Text provided.
■ ■ ■
Today, we remember Rogers’ The American Senate principally for its arguments against cloture by simple majority. His intention, however, was to present a book-length essay—in 250 pages—on the Senate in its institutional entirety. After an opening chapter on the Constitution’s framers’ plans for the Senate, Rogers adopted a topical structure with chapters on the Senate’s executive and legislative functions, its investigating role, its ability to serve as a check on presidential “propaganda,” and as a “forum of the nation and critic of the executive.”

The American Senate is about more—and less—than the American Senate. It is neither tightly structured nor carefully disciplined. Rogers’ frequent and extended excursions into Senate-related current events and comparisons with other legislative bodies suggest a book quickly drafted, with an undercurrent of good humor, a splash of irony, but little “bad temper.” Several of his reform suggestions—delegation of investigations and sharing treaty powers with the House—now seem naive and unrealistic. Yet, aside from its frequent digressions, the book’s remaining text appears as fresh and vital today as it did eight decades ago.
■ ■ ■
Task instructions.
From the passage on Rogers' The American Senate, write out everything from "The American Senate is" down to "eight decades ago.", word for word. Work only from the text on Rogers' book.

Provided records.
■ ■ ■
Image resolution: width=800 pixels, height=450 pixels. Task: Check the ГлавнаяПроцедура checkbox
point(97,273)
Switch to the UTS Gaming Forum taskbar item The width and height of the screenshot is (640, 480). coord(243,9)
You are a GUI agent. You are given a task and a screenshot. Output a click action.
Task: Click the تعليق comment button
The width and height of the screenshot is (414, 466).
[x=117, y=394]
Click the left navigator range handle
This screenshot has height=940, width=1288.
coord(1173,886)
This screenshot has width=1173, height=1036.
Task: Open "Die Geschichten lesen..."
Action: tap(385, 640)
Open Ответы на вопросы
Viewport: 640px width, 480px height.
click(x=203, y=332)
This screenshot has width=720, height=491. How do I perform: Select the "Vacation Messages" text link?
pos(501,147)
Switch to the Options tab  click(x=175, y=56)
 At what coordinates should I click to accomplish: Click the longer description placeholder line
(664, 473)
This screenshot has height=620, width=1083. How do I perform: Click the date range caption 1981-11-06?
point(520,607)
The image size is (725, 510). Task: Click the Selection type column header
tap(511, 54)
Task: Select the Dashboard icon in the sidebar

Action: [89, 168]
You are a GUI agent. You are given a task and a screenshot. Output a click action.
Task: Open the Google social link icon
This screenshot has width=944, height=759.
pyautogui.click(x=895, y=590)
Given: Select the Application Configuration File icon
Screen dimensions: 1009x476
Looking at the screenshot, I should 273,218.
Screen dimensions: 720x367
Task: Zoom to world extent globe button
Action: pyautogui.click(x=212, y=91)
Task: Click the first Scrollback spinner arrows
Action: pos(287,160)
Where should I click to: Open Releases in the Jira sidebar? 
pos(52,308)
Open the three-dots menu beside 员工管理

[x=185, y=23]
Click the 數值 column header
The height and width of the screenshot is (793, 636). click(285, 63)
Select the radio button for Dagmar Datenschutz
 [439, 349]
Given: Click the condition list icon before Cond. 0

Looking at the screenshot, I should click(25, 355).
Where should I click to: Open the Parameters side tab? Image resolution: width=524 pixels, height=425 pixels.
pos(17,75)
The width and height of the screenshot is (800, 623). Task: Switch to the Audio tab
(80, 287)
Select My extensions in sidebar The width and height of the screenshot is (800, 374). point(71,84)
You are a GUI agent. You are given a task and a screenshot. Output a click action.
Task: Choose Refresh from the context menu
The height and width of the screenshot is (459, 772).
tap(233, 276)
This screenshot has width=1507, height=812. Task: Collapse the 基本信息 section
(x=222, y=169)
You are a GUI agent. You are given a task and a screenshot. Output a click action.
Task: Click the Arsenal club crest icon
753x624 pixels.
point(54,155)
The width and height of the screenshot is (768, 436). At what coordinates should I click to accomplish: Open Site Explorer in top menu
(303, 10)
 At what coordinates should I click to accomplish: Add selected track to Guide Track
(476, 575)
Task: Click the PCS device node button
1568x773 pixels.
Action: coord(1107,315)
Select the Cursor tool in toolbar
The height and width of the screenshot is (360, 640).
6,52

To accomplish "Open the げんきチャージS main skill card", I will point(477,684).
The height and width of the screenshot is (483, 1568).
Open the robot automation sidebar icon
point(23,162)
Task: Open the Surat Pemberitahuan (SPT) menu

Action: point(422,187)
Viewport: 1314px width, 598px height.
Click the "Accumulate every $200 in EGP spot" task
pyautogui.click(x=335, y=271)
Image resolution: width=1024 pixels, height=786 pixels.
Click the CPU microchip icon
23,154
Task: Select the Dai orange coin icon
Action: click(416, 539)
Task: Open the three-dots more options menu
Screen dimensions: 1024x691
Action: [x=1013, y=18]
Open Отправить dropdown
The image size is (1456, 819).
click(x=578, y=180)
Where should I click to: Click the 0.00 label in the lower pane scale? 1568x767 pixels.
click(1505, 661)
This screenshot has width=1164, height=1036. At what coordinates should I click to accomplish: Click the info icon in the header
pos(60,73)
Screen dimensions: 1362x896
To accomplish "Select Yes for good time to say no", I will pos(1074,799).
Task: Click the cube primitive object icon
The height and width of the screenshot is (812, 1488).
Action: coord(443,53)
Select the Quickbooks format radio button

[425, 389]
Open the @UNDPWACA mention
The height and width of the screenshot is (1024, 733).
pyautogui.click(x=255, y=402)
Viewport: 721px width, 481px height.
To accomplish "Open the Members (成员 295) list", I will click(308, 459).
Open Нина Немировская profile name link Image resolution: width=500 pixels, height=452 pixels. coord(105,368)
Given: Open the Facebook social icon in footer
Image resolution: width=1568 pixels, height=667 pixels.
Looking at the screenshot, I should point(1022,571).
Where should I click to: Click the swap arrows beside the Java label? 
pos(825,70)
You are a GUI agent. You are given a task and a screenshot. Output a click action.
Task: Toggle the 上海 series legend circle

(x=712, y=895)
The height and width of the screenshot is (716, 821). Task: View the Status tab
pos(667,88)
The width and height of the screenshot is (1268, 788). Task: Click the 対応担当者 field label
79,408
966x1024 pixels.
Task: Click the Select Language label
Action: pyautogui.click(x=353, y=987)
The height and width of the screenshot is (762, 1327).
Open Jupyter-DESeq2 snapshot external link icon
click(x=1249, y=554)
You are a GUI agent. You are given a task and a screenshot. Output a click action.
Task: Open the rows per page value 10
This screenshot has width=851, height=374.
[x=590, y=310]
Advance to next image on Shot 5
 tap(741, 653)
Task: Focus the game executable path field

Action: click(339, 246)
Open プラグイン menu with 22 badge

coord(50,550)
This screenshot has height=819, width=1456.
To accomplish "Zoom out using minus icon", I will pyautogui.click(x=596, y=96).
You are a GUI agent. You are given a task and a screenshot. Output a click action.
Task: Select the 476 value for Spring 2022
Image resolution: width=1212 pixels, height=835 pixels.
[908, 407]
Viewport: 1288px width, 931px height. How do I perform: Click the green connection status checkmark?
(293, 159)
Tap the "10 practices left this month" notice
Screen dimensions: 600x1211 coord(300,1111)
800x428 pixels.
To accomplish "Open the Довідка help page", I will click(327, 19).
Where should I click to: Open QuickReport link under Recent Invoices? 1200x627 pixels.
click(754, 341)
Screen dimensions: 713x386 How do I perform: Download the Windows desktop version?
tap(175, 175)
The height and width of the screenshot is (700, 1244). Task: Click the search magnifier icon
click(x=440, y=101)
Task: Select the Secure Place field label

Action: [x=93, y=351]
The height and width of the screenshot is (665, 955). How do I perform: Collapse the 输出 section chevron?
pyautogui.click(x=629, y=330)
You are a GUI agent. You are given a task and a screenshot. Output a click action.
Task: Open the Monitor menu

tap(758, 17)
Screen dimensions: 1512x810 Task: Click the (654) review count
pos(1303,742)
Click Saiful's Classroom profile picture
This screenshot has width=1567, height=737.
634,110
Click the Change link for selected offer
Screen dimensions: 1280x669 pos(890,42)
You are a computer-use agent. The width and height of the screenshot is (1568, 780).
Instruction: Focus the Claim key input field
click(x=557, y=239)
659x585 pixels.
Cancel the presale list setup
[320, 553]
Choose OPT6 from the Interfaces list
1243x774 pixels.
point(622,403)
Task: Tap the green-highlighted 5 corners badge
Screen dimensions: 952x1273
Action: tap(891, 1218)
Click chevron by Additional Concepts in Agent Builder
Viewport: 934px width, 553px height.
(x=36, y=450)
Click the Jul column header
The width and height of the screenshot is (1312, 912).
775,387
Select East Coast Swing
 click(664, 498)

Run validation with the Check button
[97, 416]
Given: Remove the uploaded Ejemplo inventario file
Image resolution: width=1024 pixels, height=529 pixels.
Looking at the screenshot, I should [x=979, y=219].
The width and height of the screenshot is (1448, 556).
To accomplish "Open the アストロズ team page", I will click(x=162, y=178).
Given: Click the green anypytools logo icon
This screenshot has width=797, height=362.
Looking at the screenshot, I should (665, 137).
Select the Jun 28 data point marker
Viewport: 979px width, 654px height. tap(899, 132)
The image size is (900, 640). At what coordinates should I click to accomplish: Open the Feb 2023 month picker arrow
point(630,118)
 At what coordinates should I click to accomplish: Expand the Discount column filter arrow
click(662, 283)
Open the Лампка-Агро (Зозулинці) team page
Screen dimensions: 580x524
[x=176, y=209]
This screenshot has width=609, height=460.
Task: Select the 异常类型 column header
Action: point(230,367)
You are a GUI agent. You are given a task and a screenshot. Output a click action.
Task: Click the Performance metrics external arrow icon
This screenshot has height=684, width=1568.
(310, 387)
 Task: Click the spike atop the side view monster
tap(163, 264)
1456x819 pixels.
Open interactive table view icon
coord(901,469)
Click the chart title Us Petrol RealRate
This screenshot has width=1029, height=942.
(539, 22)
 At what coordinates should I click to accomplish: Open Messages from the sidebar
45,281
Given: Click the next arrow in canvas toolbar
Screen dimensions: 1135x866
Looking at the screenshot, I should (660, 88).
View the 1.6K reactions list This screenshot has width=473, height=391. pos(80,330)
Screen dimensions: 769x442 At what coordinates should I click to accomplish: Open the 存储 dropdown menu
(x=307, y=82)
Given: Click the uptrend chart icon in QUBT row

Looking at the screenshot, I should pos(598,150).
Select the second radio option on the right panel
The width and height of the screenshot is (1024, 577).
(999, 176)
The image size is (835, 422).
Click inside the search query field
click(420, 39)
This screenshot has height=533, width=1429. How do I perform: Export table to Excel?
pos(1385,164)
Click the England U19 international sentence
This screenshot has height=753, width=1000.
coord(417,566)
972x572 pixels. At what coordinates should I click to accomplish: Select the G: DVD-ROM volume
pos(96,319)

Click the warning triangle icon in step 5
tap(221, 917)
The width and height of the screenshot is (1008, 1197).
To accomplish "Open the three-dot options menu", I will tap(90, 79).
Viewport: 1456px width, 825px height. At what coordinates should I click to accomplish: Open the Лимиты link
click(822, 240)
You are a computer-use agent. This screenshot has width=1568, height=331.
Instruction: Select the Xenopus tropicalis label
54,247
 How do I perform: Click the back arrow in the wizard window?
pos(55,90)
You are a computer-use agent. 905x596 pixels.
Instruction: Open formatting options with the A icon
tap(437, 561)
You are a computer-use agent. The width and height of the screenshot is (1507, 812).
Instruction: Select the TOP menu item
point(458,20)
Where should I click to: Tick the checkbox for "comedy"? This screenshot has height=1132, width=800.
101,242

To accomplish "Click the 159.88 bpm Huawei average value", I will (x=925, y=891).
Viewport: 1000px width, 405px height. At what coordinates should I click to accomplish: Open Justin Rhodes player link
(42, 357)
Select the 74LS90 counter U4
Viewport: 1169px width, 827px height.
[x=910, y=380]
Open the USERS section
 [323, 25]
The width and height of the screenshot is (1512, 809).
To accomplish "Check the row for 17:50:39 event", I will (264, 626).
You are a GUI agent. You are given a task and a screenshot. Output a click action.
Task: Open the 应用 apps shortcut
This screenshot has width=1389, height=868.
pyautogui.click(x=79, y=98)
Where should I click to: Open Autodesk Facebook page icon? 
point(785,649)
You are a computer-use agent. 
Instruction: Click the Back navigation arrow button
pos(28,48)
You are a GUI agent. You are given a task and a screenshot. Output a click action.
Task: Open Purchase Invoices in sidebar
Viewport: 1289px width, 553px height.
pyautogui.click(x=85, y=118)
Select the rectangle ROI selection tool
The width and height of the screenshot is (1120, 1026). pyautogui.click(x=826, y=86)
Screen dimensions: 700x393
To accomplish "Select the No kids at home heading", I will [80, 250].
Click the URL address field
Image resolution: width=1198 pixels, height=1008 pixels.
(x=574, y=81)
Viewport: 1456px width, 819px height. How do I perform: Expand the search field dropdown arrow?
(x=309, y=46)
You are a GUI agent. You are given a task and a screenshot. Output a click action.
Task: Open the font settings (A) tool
■ ■ ■
Result of the exercise.
The American Senate is about more—and less—than the American Senate. It is neither tightly structured nor carefully disciplined. Rogers’ frequent and extended excursions into Senate-related current events and comparisons with other legislative bodies suggest a book quickly drafted, with an undercurrent of good humor, a splash of irony, but little “bad temper.” Several of his reform suggestions—delegation of investigations and sharing treaty powers with the House—now seem naive and unrealistic. Yet, aside from its frequent digressions, the book’s remaining text appears as fresh and vital today as it did eight decades ago.